OPINION11 July 2011

Gatorade ditches pre-testing for buzz-fuelled trial and error

The clash between advertising creatives and pre-testing agencies is one of the great flashpoints of research.

Traditional advertising research, we are told, may help to prevent disasters, but it can also stifle creativity and make it harder to produce something really exceptional.

In an interview with Advertising Age, Massimo d’Amore, the head of PepsiCo’s beverages business in the Americas, speaks of how his company is introducing a trial and error approach to testing and refining ads.

In the case of Gatorade, d’Amore said: “We don’t consumer research ads anymore.” Instead the firm uses technology to track word-of-mouth buzz and responds to it by making any necessary tweaks or changes to campaigns. “The best consumer research is the social network,” he said. “So we develop new ads using the best judgement of our team and the agency.

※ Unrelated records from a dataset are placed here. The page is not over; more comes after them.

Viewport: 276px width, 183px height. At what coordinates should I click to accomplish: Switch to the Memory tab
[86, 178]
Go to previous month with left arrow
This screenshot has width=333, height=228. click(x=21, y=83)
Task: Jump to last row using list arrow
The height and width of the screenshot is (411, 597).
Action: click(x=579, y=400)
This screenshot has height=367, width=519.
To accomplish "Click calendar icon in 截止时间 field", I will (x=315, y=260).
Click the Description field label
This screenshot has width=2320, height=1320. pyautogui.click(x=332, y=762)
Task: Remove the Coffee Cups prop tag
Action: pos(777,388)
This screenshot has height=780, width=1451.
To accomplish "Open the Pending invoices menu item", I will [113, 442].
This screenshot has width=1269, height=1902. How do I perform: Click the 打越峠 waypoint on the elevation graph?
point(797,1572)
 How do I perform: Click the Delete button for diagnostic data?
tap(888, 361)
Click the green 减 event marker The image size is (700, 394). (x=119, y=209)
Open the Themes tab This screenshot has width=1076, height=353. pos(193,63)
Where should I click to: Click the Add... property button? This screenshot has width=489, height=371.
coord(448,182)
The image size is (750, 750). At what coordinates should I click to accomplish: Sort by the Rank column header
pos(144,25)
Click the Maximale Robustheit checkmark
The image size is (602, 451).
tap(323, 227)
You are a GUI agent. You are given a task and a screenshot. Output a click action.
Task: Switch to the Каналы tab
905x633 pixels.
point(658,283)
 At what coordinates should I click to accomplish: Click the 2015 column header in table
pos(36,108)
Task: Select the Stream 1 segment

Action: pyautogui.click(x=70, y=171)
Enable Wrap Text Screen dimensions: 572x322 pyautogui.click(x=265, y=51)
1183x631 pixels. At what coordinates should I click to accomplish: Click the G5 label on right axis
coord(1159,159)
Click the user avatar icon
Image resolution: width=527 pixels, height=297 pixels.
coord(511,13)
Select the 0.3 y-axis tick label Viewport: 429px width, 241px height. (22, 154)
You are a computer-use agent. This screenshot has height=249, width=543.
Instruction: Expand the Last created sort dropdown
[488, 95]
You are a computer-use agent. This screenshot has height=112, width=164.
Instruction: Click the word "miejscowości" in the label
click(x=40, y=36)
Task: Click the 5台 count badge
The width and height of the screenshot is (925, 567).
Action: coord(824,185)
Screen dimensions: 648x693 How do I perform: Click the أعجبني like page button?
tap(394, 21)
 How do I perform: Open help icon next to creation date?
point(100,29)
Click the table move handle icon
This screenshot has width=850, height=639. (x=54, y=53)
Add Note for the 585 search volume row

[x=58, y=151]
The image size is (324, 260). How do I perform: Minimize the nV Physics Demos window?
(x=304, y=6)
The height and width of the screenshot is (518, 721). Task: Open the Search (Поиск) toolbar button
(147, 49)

We put them on the air and for the first 24 hours we track what’s being said… If needed, we go back in the editing room, and fix it.”

D’Amore also said of recent product redesigns: “I believe it’s better to go to market faster, because of the pace of innovation, with stuff that’s 80% or 90% finished, than to go for absolute perfection and be much slower… There’s nothing wrong with correcting while you’re doing things.”

It’s great to see companies embracing social media monitoring and making efforts to be more fleet of foot, but this new approach clearly comes with its own set of risks. “Fixing” an ad that has gone down badly with viewers might prove easier said than done. And surely no amount of editing is going to turn a poor ad into a great one.